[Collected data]
========================================
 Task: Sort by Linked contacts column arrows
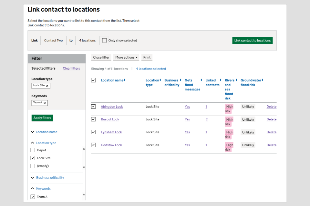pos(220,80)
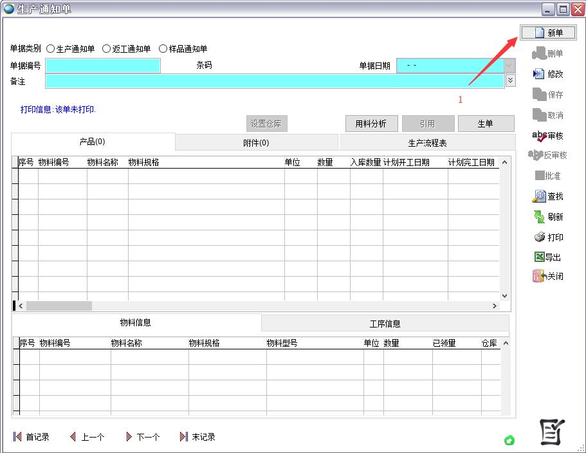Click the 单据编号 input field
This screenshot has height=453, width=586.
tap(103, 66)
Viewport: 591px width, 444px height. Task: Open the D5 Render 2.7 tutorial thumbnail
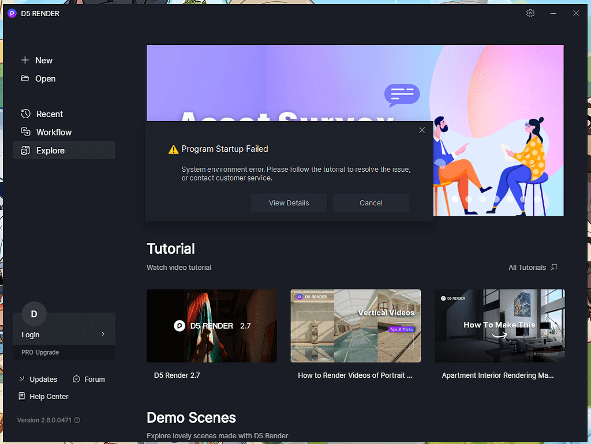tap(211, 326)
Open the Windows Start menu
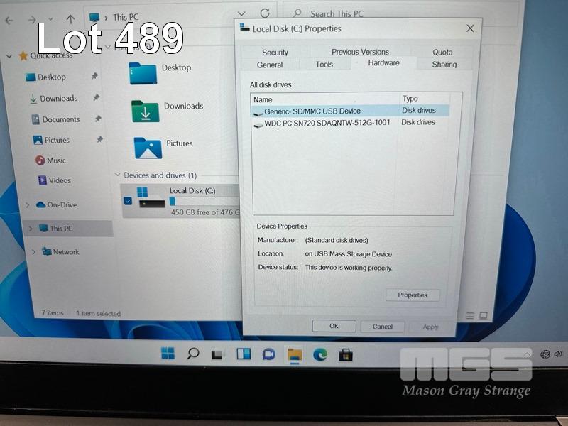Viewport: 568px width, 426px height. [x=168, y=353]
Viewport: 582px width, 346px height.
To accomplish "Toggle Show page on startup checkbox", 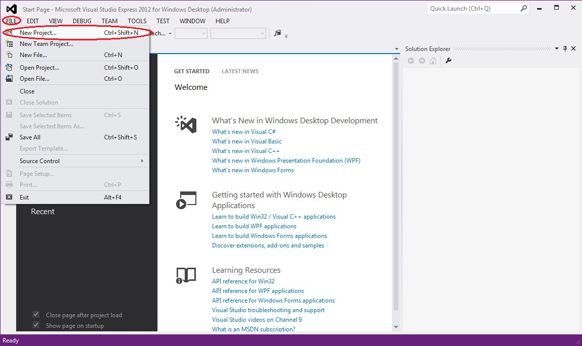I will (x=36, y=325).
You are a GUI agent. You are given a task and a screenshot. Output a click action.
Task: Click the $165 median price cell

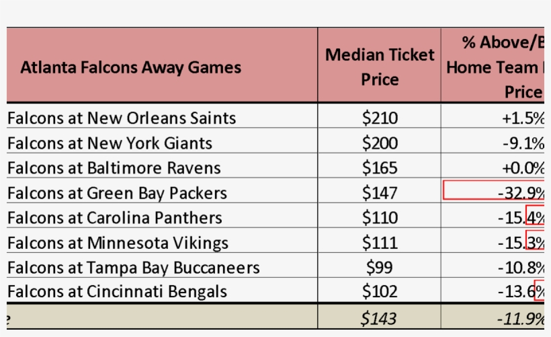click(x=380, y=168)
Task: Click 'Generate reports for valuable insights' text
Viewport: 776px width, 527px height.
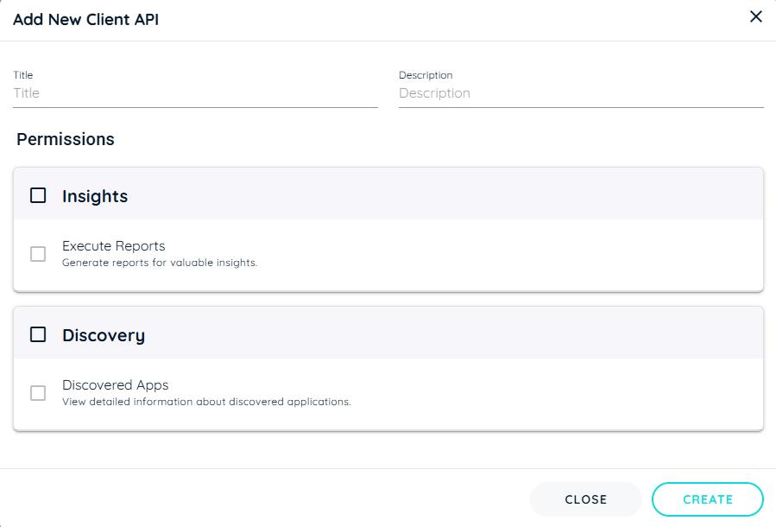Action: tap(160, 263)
========================================
PROBLEM DESCRIPTION: Starting at the line that contains "You are a GUI", return every line through the end of the records above exactly as written, and return no pictures.

EXERCISE OUTPUT:
You are a GUI agent. You are given a task and a screenshot. Output a click action.
Task: Click the $165 median price cell

click(x=380, y=168)
Task: Click 'Generate reports for valuable insights' text
Viewport: 776px width, 527px height.
Action: tap(160, 263)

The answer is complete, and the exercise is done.